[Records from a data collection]

-----

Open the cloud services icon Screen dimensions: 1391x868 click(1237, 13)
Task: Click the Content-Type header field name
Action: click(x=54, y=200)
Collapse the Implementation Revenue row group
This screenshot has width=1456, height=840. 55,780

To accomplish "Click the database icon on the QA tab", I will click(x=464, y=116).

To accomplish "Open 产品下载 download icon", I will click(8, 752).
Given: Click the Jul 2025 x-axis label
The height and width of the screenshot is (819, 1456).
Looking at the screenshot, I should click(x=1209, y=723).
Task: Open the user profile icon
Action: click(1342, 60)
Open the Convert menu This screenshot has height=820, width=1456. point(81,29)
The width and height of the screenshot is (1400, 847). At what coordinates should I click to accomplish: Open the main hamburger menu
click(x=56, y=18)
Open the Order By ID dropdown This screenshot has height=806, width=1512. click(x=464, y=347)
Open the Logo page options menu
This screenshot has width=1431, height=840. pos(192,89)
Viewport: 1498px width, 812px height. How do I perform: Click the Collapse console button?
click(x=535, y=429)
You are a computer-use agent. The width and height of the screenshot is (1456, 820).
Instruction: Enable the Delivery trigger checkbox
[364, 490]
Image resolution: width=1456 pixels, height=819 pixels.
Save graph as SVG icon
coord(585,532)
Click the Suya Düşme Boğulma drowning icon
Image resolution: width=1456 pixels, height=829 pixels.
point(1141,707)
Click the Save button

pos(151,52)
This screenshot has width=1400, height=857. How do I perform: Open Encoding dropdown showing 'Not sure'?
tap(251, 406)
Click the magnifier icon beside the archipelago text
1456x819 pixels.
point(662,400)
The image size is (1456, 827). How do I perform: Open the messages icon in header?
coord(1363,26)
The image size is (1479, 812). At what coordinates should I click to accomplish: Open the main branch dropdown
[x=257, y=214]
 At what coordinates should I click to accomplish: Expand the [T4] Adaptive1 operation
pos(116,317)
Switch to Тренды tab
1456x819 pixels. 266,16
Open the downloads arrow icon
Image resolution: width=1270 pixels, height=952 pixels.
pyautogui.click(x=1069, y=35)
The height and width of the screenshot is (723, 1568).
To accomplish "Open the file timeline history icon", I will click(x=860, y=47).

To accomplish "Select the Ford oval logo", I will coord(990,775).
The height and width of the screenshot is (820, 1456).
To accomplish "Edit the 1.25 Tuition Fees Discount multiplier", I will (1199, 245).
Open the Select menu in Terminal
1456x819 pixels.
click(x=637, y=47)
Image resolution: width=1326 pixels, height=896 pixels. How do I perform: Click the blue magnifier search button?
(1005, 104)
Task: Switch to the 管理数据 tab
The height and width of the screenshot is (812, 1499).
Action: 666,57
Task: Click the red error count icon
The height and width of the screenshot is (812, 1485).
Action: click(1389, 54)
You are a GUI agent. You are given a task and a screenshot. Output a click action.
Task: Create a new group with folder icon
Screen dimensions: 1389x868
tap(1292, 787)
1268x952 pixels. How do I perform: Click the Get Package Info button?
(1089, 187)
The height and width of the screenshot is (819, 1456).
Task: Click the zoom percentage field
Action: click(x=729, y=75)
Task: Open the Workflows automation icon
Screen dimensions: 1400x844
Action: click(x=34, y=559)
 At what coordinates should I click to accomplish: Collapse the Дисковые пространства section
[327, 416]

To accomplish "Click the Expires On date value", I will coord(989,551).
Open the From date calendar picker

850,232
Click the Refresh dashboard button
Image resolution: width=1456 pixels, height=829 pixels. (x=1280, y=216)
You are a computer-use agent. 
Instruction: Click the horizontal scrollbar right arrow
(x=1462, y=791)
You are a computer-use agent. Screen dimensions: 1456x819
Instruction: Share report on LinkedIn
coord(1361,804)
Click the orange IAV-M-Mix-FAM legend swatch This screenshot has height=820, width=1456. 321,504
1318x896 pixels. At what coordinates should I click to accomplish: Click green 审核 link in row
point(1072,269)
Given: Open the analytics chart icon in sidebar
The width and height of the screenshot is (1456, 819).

-----

Transcribe every line above, character for character.

## RESULT FOR THIS TASK
Open the cloud services icon Screen dimensions: 1391x868 click(1237, 13)
Task: Click the Content-Type header field name
Action: click(x=54, y=200)
Collapse the Implementation Revenue row group
This screenshot has width=1456, height=840. 55,780

To accomplish "Click the database icon on the QA tab", I will click(x=464, y=116).

To accomplish "Open 产品下载 download icon", I will click(8, 752).
Given: Click the Jul 2025 x-axis label
The height and width of the screenshot is (819, 1456).
Looking at the screenshot, I should click(x=1209, y=723).
Task: Open the user profile icon
Action: click(1342, 60)
Open the Convert menu This screenshot has height=820, width=1456. point(81,29)
The width and height of the screenshot is (1400, 847). At what coordinates should I click to accomplish: Open the main hamburger menu
click(x=56, y=18)
Open the Order By ID dropdown This screenshot has height=806, width=1512. click(x=464, y=347)
Open the Logo page options menu
This screenshot has width=1431, height=840. pos(192,89)
Viewport: 1498px width, 812px height. How do I perform: Click the Collapse console button?
click(x=535, y=429)
You are a computer-use agent. The width and height of the screenshot is (1456, 820).
Instruction: Enable the Delivery trigger checkbox
[364, 490]
Image resolution: width=1456 pixels, height=819 pixels.
Save graph as SVG icon
coord(585,532)
Click the Suya Düşme Boğulma drowning icon
Image resolution: width=1456 pixels, height=829 pixels.
point(1141,707)
Click the Save button

pos(151,52)
This screenshot has width=1400, height=857. How do I perform: Open Encoding dropdown showing 'Not sure'?
tap(251, 406)
Click the magnifier icon beside the archipelago text
1456x819 pixels.
point(662,400)
The image size is (1456, 827). How do I perform: Open the messages icon in header?
coord(1363,26)
The image size is (1479, 812). At what coordinates should I click to accomplish: Open the main branch dropdown
[x=257, y=214]
 At what coordinates should I click to accomplish: Expand the [T4] Adaptive1 operation
pos(116,317)
Switch to Тренды tab
1456x819 pixels. 266,16
Open the downloads arrow icon
Image resolution: width=1270 pixels, height=952 pixels.
pyautogui.click(x=1069, y=35)
The height and width of the screenshot is (723, 1568).
To accomplish "Open the file timeline history icon", I will click(x=860, y=47).

To accomplish "Select the Ford oval logo", I will coord(990,775).
The height and width of the screenshot is (820, 1456).
To accomplish "Edit the 1.25 Tuition Fees Discount multiplier", I will (1199, 245).
Open the Select menu in Terminal
1456x819 pixels.
click(x=637, y=47)
Image resolution: width=1326 pixels, height=896 pixels. How do I perform: Click the blue magnifier search button?
(1005, 104)
Task: Switch to the 管理数据 tab
The height and width of the screenshot is (812, 1499).
Action: 666,57
Task: Click the red error count icon
The height and width of the screenshot is (812, 1485).
Action: click(1389, 54)
You are a GUI agent. You are given a task and a screenshot. Output a click action.
Task: Create a new group with folder icon
Screen dimensions: 1389x868
tap(1292, 787)
1268x952 pixels. How do I perform: Click the Get Package Info button?
(1089, 187)
The height and width of the screenshot is (819, 1456).
Task: Click the zoom percentage field
Action: click(x=729, y=75)
Task: Open the Workflows automation icon
Screen dimensions: 1400x844
Action: click(x=34, y=559)
 At what coordinates should I click to accomplish: Collapse the Дисковые пространства section
[327, 416]

To accomplish "Click the Expires On date value", I will coord(989,551).
Open the From date calendar picker

850,232
Click the Refresh dashboard button
Image resolution: width=1456 pixels, height=829 pixels. (x=1280, y=216)
You are a computer-use agent. 
Instruction: Click the horizontal scrollbar right arrow
(x=1462, y=791)
You are a computer-use agent. Screen dimensions: 1456x819
Instruction: Share report on LinkedIn
coord(1361,804)
Click the orange IAV-M-Mix-FAM legend swatch This screenshot has height=820, width=1456. 321,504
1318x896 pixels. At what coordinates should I click to accomplish: Click green 审核 link in row
point(1072,269)
Given: Open the analytics chart icon in sidebar
The width and height of the screenshot is (1456, 819).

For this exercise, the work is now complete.